**DATA PROVIDED:**
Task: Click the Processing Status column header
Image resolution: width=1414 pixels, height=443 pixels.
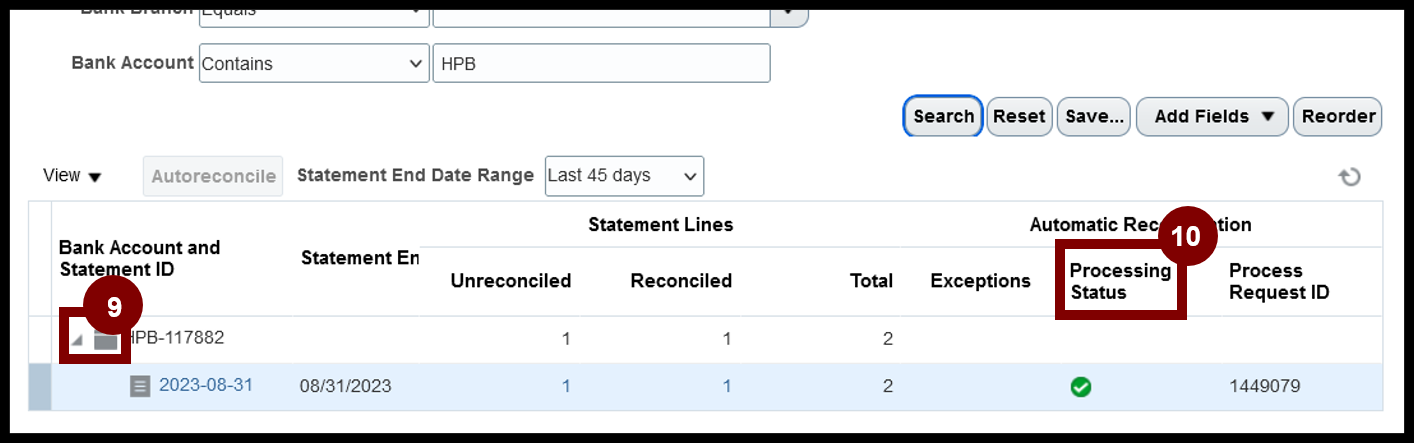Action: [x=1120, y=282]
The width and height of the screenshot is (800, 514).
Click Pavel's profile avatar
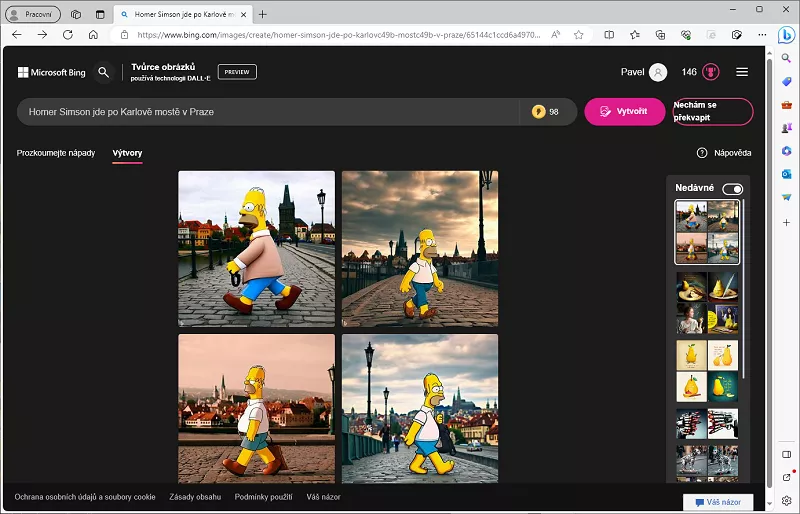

**STATED EXERCISE:**
Rewrite every line of the rows above, requests included, adding 143 to each coordinate in the answers. Leave the pictures out.

**WRITTEN RESPONSE:**
Task: Click the Processing Status column header
Image resolution: width=1414 pixels, height=443 pixels.
Action: [x=1263, y=425]
The width and height of the screenshot is (800, 514).
Click Pavel's profile avatar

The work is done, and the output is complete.